38Cette problématique des niveaux territoriaux pose plus fondamentalement la question de la conception même de l’action sociale et de son évolution. La territorialisation des politiques sociales apparaît comme l’une des modalités d’adaptation de l’action publique locale susceptible de rééquilibrer, en faveur du développement social, une approche sectorielle orientée vers des publics ciblés. Le département est-il le mieux placé pour accomplir cette étape décisive ? Ou, à l’inverse, doit-on affirmer que ce sont les grandes villes qui sont les mieux placées pour accomplir la révolution culturelle de l’action sociale ? Doit-on d’ailleurs raisonner en termes d’« optimum territorial » sur le plan des compétences ?
39L. C. : Il me semble que le passage de l’action sociale au développement social est moins un problème d’échelon territorial que d’évolution des pratiques professionnelles. Lors d’un colloque organisé par le Conseil d’État en mars dernier sur la décentralisation des politiques sociales, plusieurs intervenants ont convenu que la diffusion des bonnes pratiques en matière d’action sociale restait très peu structurée dans notre pays, même si des initiatives existent. C’est sans doute en organisant cette diffusion et aussi par une meilleure connaissance des pratiques étrangères de développement social que cette culture professionnelle progressera.
40P. L.L. : Il est toujours utile de raisonner en termes d’optimum territorial pour la dévolution de chaque compétence, et d’éviter autant que faire se peut la coopération entre plusieurs échelons, du fait des coûts de coordination et des rivalités entre gouvernements locaux.
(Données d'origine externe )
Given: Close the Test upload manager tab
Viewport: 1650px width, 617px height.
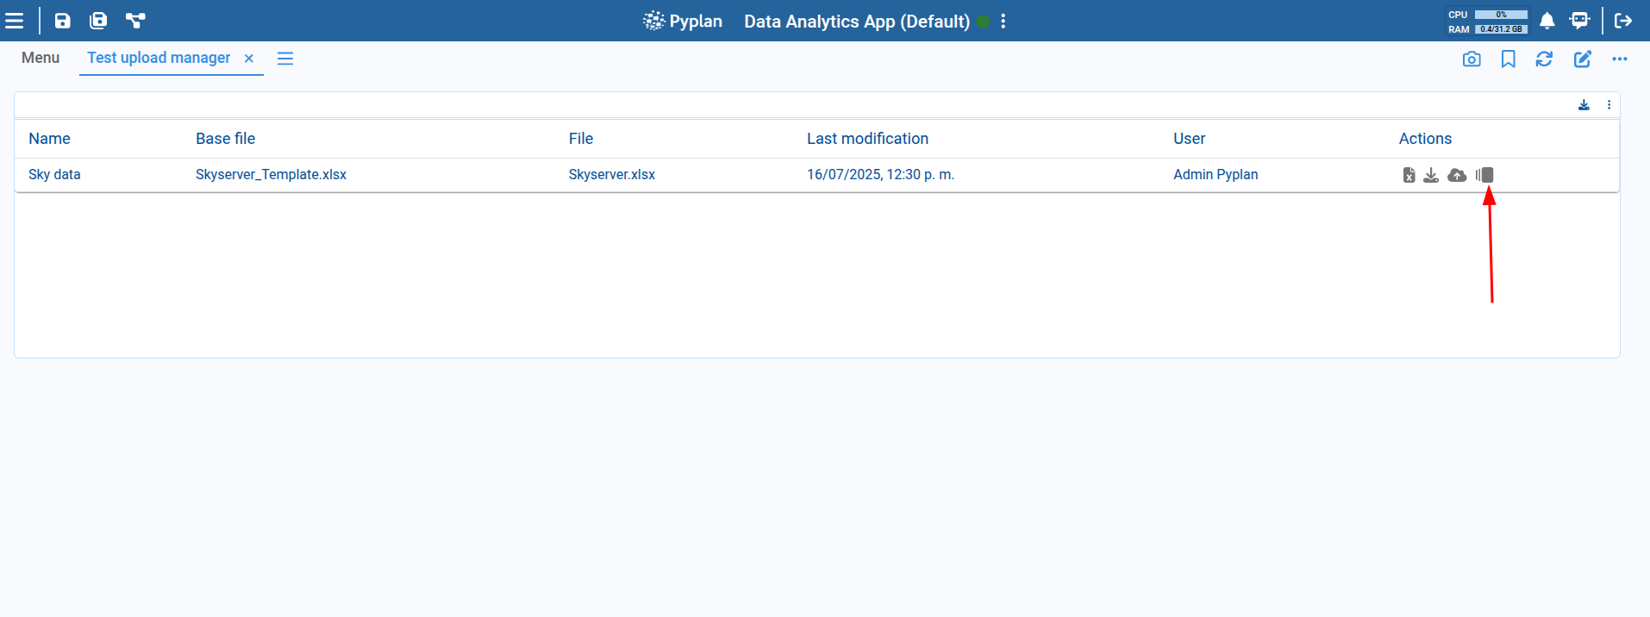Looking at the screenshot, I should [249, 59].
Mais l’expérience prouve que la réflexion en la matière est assez vaine, dès lors qu’il s’avère en pratique trop coûteux politiquement (et donc à peu près impossible) de modifier la ligne de partage des compétences entre les différents niveaux de collectivités.
41E. H. : Je crois personnellement aux coopérations et aux échanges de bonnes pratiques. Il importe à terme d’organiser le passage d’un modèle curatif de traitement social d’urgence à un modèle préventif de développement social et urbain intégré et transversal. Cela s’impose en période de disette budgétaire, d’autant que les collectivités locales vont devoir, elles aussi, faire des efforts dans les prochaines années. J’observe toutefois que ces changements de méthodes professionnelles ne se décrètent pas mais se travaillent sur la durée et dans la confiance réciproque des acteurs et institutions concernés. Autrement dit, l’optimum territorial évoqué ne peut s’organiser que sur plusieurs mandats et si possible avec une stabilité des personnels et des élus, ce que le suffrage universel ne garantit naturellement pas. En définitive, les freins identifiés ne doivent pas exonérer les professionnels d’une révision en profondeur des habitudes de travail, pour sortir des interventions en silos, qui ne permettent pas aux publics accompagnés de sortir de la logique de dispositifs et de guichets. On doit donc pouvoir miser sur l’intelligence de l’action publique locale et sur la responsabilité, la complémentarité et la convergence des acteurs. À ce titre, la crise que nous traversons doit être regardée comme une chance et une opportunité pour revisiter en profondeur notre modèle social et son organisation.